Abstract

e14096 Background: Colorectal cancer is the third leading cause of cancer-related death in the Western world. International guidelines recommend evaluating at least 12 locoregional lymph nodes (LNs) on curative surgery to obtain optimal staging information and satisfactory long-term outcomes. In the United States, adequate number of LN identified is achieved in 37% of cases. This study aimed to evaluate the impact of LN status on survival rates in colorectal cancer patients in a single institution setting. Methods: We analyzed data on all patients undergoing radical surgery for colorectal cancer in the Bon Secours Hospital Cork in Ireland between years 2000 and 2006. Numbers of LN identified and number of LN infiltrated were recorded. The lymph node ratio (LNR) was calculated using following formula: LNR = LN infiltrated/LN identified. Overall survival (OS) was used as a primary endpoint.
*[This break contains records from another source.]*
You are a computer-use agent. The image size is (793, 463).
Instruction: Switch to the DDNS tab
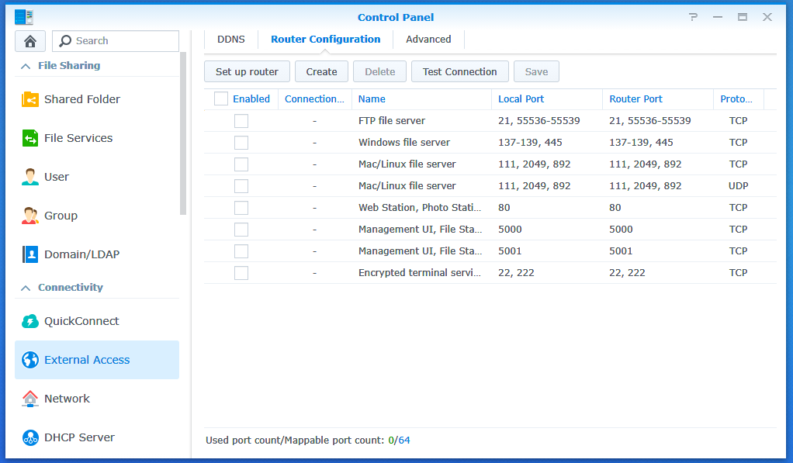[230, 40]
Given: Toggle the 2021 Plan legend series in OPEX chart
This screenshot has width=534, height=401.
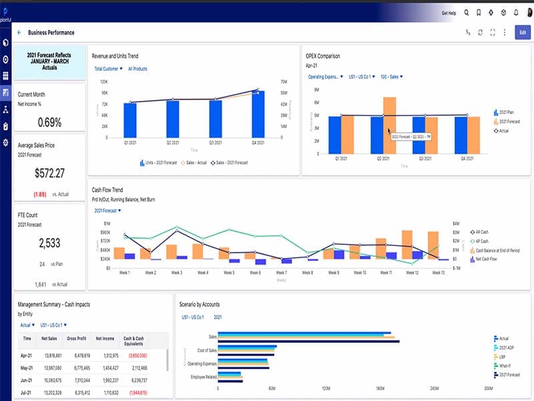Looking at the screenshot, I should 503,112.
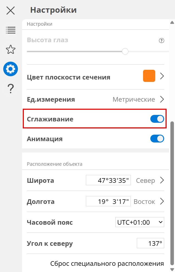Click the orange section plane color swatch
Viewport: 175px width, 272px height.
pos(149,76)

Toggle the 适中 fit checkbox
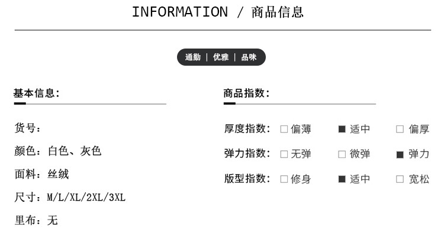pos(342,179)

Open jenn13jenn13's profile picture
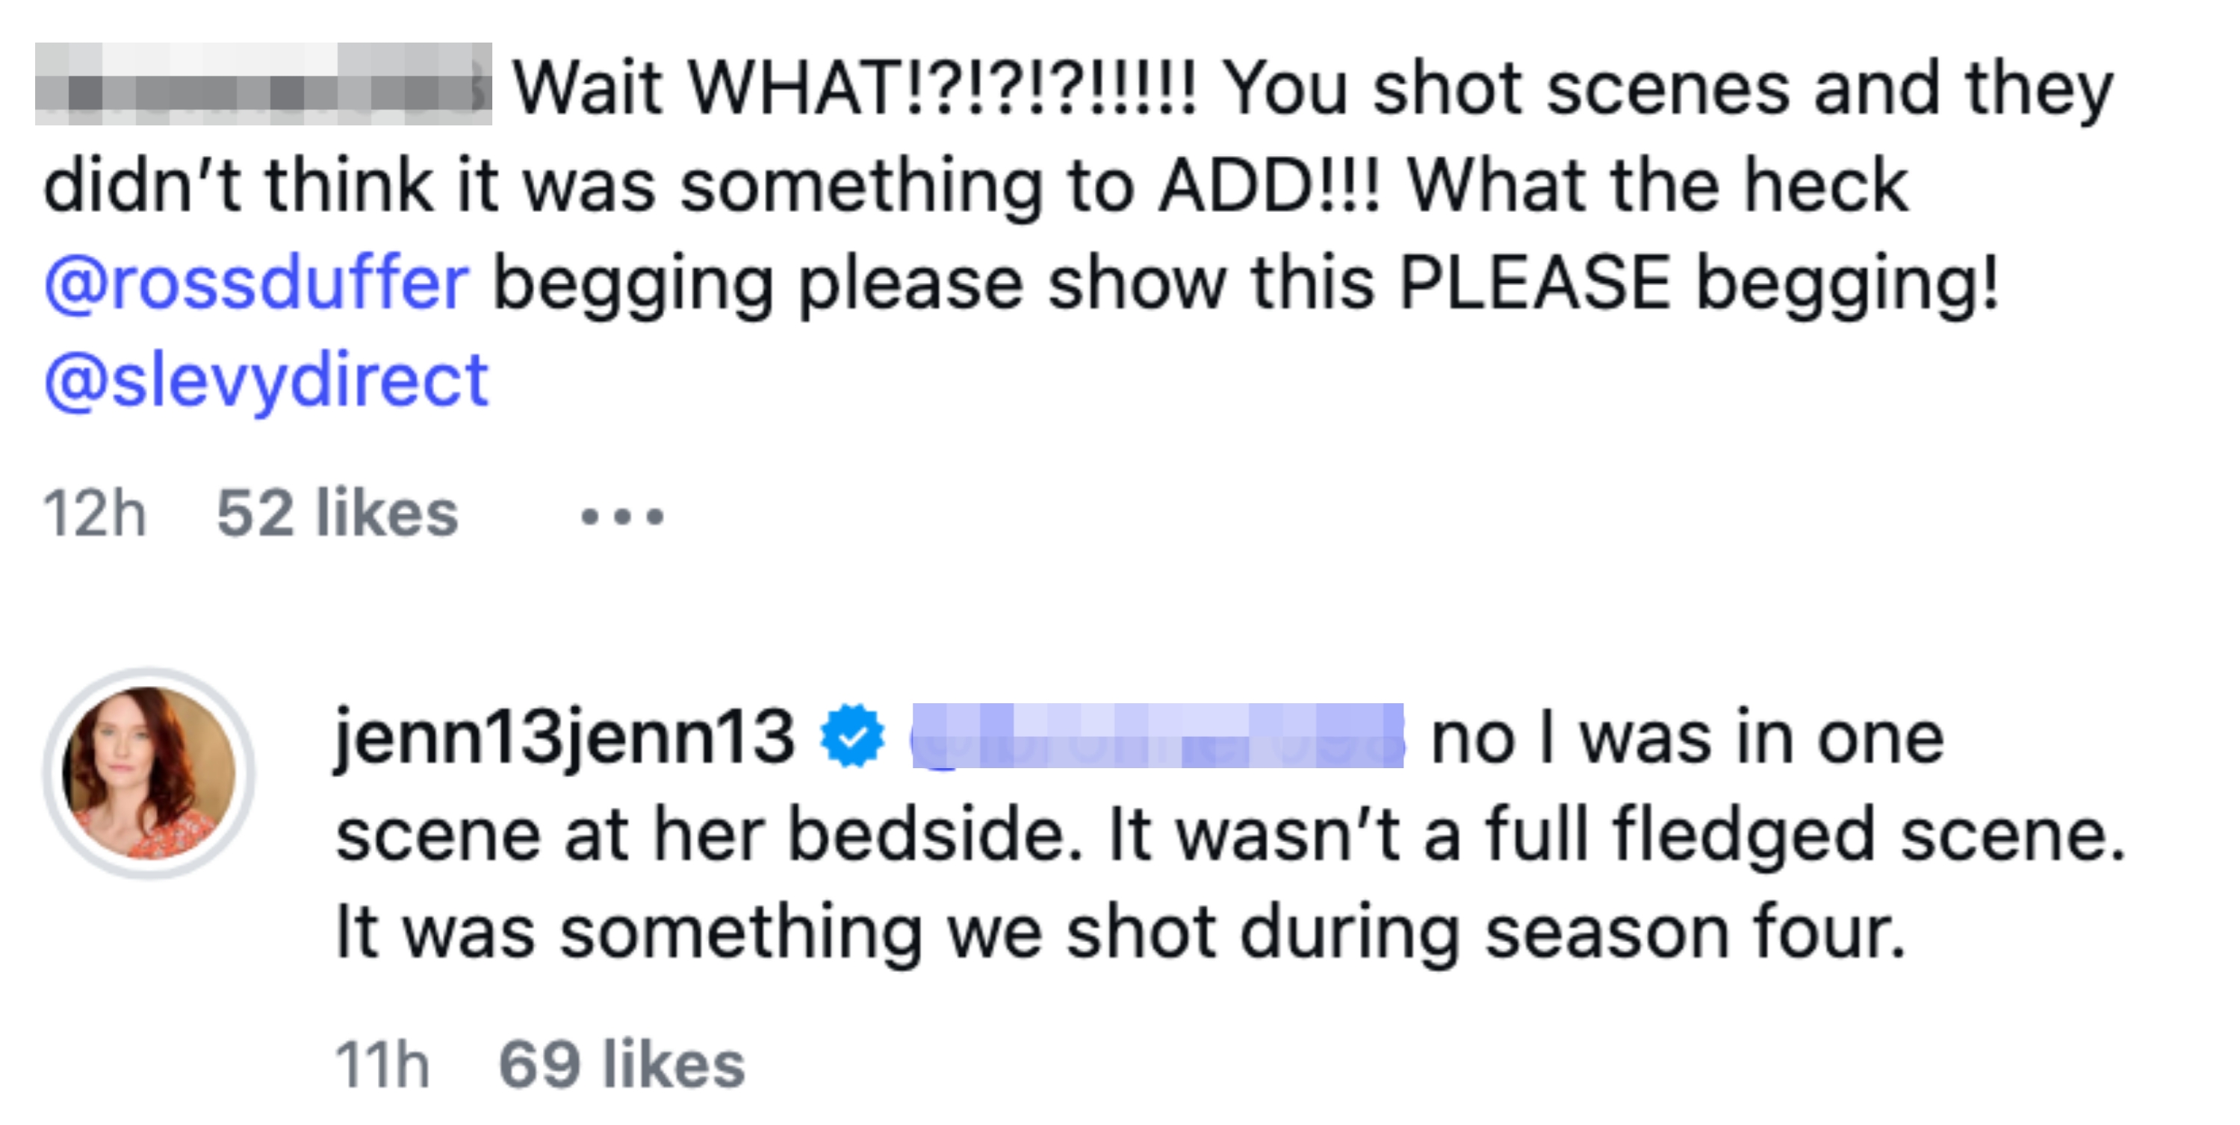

Multivariate analyses were performed on all patients and on following LNR groups: LNR < 0.05, 0.05-0.19, 0.2-0.39, and 0.4-1.0. Covariates included were age, sex, tumor grade, tumor location, lymphovascular and perineural invasion. Results: In total 265 patients were included in this study. The median age was 66 years (range 34 to 89). One hundred and thirty-three patients (50.2%) had 11 or less LNs examined, and 132 patients (49.8%) had 12 or more LNs examined. Mean OS was 73 months for all patients. Patients in the Dukes C2 category (> 3 LN infiltrated and/or tumour infiltrating adjacent structure) who had 12 or more LNs identified had a better OS compared to those who had 11 or less LNs investigated (hazard ratio 0.677 [95%CI 0.45-1.01]). Patients in all Dukes categoreis who had a lower LNR had a significantly better OS than those with a higher LNR (p < 0.0001). Conclusions: Nearly 50% of patients with colorectal cancer undergoing radical surgery had 12 or more lymph nodes investigated. A higher number of LN identified was associated with better survival in the Dukes C2 category. A higher number of LN infiltrated was associated with shorter survival. No significant financial relationships to disclose.